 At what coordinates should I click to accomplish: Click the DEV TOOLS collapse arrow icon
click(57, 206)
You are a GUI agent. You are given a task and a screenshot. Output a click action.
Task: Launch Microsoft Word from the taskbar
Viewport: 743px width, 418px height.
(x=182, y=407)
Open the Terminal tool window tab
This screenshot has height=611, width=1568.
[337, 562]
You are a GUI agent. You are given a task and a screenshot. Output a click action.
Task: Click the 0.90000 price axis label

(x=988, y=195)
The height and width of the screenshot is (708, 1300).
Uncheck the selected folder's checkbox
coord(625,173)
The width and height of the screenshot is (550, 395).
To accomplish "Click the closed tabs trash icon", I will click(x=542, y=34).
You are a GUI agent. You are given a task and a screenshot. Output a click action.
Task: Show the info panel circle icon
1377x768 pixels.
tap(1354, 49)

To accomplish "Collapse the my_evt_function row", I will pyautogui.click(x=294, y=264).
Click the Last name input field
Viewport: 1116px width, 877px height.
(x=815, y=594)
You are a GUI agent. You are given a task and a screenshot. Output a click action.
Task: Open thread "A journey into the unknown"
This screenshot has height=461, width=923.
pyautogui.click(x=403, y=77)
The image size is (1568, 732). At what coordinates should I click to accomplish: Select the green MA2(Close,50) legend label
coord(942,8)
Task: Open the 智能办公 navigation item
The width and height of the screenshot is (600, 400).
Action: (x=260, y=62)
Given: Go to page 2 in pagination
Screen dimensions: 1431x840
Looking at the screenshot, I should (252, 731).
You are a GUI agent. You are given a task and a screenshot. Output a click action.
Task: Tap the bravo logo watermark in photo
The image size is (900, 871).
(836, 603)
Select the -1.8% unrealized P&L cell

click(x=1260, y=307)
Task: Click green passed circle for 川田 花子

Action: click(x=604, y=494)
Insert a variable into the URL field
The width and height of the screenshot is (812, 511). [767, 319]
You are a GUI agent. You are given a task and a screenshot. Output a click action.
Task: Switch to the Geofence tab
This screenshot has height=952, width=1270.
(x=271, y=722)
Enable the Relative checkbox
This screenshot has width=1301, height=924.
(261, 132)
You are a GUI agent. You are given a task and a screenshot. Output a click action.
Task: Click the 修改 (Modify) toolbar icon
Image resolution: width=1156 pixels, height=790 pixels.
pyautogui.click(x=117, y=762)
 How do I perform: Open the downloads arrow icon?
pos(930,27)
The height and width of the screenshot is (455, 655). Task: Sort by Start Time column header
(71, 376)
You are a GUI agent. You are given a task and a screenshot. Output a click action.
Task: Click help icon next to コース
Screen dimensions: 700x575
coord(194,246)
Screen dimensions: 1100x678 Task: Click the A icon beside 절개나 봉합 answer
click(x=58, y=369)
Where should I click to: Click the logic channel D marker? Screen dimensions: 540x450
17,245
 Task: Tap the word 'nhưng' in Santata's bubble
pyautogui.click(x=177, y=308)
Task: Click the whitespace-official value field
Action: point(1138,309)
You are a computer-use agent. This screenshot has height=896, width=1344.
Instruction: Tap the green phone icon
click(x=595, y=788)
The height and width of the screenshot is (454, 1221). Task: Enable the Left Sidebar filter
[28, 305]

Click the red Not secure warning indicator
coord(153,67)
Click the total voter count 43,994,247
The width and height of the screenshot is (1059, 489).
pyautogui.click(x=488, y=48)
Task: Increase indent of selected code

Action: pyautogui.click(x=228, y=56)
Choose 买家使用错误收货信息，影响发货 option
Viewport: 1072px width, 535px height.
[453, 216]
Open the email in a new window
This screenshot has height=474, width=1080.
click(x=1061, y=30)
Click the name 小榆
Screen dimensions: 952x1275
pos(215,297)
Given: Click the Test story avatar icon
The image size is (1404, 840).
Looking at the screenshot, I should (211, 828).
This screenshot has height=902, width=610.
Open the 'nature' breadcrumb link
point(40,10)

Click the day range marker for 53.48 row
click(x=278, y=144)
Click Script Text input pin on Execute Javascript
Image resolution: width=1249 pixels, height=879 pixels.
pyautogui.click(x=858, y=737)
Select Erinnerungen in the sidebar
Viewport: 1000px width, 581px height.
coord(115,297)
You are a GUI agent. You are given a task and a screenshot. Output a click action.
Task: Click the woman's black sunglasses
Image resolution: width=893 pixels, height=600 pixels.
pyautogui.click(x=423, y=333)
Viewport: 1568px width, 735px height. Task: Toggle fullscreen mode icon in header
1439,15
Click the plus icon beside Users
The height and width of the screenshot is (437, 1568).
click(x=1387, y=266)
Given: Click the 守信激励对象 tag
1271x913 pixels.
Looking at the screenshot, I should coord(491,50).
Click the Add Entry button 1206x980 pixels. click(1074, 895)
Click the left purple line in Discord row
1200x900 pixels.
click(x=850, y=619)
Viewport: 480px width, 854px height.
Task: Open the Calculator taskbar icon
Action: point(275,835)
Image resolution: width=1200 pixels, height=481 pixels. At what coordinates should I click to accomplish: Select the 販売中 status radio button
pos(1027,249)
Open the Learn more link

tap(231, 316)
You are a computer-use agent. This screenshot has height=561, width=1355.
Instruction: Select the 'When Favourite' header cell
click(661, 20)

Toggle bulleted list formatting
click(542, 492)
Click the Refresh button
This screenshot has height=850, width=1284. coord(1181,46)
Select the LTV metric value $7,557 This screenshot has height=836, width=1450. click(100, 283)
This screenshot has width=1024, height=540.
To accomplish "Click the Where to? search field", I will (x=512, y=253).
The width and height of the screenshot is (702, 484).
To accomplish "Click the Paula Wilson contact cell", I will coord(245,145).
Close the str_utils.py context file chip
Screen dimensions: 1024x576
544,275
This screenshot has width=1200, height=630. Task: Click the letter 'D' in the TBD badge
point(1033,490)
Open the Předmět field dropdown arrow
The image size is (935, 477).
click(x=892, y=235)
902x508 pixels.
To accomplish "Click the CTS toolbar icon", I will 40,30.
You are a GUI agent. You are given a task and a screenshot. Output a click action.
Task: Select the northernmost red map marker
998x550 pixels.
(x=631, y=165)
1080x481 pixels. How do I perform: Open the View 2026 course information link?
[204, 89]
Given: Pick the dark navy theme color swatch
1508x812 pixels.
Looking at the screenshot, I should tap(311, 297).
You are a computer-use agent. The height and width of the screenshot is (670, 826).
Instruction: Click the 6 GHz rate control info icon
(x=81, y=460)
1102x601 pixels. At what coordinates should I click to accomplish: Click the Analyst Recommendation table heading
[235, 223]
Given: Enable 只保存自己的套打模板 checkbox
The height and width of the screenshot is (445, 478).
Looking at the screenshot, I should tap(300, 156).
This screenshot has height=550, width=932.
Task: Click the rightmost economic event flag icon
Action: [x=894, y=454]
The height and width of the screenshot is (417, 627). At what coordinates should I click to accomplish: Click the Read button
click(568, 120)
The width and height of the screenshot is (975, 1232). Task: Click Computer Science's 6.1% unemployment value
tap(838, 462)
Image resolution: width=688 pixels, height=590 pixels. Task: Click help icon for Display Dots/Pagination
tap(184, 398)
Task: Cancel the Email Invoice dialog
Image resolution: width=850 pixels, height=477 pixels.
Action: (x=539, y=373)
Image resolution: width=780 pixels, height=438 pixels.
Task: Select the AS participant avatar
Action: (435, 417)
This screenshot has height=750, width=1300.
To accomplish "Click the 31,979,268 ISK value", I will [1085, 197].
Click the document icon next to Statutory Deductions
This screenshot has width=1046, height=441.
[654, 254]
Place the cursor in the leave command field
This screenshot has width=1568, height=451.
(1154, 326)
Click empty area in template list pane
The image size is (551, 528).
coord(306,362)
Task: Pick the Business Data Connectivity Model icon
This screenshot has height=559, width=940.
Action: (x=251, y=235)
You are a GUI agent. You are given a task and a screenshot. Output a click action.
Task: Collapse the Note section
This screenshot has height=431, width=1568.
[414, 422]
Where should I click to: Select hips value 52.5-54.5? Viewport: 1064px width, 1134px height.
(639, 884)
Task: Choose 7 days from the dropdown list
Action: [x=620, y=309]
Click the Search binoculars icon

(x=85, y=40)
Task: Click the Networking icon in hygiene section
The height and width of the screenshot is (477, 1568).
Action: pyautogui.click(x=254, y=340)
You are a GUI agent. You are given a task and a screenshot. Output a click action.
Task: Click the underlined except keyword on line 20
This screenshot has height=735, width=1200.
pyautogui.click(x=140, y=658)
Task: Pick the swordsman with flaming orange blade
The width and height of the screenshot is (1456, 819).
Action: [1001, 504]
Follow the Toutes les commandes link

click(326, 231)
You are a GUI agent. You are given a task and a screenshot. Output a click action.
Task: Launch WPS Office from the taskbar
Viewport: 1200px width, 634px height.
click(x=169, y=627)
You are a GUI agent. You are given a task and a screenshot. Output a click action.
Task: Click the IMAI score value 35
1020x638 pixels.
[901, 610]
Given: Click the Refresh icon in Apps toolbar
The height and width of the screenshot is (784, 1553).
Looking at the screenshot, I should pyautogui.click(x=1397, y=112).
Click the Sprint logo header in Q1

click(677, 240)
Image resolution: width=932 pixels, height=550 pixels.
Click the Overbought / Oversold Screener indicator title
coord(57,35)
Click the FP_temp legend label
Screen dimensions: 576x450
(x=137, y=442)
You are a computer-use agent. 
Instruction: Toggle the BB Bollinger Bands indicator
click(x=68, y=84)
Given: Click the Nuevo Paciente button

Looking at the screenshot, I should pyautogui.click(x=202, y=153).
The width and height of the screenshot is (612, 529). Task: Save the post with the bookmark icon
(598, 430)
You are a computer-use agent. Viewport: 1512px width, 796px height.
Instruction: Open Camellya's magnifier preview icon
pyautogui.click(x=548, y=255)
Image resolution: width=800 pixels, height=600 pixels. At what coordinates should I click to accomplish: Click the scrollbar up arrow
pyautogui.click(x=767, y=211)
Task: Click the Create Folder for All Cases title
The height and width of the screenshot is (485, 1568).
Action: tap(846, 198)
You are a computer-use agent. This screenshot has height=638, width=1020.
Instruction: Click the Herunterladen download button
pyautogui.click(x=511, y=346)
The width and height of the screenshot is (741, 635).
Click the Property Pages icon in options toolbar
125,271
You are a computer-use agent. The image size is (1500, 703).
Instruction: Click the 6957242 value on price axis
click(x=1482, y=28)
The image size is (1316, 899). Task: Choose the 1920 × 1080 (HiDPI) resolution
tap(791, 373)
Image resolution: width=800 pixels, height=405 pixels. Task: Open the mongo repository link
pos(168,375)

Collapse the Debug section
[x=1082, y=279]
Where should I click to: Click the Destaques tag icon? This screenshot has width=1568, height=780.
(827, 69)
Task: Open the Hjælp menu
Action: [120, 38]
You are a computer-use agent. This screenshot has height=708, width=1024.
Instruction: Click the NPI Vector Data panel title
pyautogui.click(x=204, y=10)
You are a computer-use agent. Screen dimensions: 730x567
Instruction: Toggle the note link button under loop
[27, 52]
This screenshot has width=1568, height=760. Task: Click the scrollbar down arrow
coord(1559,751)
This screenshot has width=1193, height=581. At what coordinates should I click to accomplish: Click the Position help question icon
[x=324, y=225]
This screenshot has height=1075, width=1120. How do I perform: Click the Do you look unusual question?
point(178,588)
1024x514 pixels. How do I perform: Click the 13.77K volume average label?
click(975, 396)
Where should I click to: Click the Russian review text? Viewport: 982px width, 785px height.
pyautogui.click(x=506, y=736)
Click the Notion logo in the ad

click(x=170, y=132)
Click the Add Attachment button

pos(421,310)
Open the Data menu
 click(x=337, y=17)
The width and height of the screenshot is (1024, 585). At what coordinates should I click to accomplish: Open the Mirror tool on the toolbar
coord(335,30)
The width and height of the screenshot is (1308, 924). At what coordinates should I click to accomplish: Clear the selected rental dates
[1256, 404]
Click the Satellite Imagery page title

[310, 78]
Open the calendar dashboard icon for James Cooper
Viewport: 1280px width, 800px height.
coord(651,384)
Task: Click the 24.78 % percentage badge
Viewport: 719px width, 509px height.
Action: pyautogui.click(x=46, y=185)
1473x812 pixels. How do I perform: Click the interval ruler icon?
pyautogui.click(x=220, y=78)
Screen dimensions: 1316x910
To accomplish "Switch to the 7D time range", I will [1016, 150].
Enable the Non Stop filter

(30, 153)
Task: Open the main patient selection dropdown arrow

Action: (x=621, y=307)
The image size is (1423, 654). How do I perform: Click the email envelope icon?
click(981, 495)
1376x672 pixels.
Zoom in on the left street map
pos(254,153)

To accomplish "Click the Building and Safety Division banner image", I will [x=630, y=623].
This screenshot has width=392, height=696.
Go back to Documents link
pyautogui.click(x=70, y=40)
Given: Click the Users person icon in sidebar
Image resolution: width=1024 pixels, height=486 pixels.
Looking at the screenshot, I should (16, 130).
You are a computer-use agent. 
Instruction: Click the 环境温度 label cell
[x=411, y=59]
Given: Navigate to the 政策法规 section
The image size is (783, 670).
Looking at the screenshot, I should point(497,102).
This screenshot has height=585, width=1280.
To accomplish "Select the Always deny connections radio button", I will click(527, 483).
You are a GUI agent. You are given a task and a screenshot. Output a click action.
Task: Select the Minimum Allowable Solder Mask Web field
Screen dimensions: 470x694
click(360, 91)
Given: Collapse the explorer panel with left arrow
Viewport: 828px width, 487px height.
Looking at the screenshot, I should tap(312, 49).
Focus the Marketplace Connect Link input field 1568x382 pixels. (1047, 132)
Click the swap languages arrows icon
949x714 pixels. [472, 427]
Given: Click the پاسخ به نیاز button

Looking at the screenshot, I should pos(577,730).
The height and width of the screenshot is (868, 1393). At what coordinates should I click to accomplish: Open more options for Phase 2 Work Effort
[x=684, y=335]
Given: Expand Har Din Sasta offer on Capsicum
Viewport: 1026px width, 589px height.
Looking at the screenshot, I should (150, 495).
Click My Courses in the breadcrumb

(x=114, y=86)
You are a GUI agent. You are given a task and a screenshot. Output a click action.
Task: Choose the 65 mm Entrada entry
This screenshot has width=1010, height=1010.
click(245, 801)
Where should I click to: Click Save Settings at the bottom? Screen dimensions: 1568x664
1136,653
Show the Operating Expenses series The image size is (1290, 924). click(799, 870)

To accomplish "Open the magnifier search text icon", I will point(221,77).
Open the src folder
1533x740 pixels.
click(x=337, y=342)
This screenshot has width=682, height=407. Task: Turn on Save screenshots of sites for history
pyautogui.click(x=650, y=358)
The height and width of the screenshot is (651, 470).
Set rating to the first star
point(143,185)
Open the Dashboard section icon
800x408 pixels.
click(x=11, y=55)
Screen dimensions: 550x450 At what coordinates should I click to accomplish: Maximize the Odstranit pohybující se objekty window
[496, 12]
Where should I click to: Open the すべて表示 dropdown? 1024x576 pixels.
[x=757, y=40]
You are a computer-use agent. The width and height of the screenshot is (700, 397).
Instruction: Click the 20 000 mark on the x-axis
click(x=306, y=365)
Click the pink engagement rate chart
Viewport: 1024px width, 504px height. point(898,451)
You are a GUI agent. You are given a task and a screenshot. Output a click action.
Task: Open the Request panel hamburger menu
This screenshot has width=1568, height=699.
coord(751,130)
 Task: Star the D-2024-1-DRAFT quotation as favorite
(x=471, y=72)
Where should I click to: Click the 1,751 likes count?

# # # #

The listing above holds a line with "Task: Select the northernmost red map marker" and a line with "Given: Pick the dark navy theme color swatch". Print the stretch from the first through the second, exactly and alone.

> _EXERCISE OUTPUT_:
Task: Select the northernmost red map marker
998x550 pixels.
(x=631, y=165)
1080x481 pixels. How do I perform: Open the View 2026 course information link?
[204, 89]
Given: Pick the dark navy theme color swatch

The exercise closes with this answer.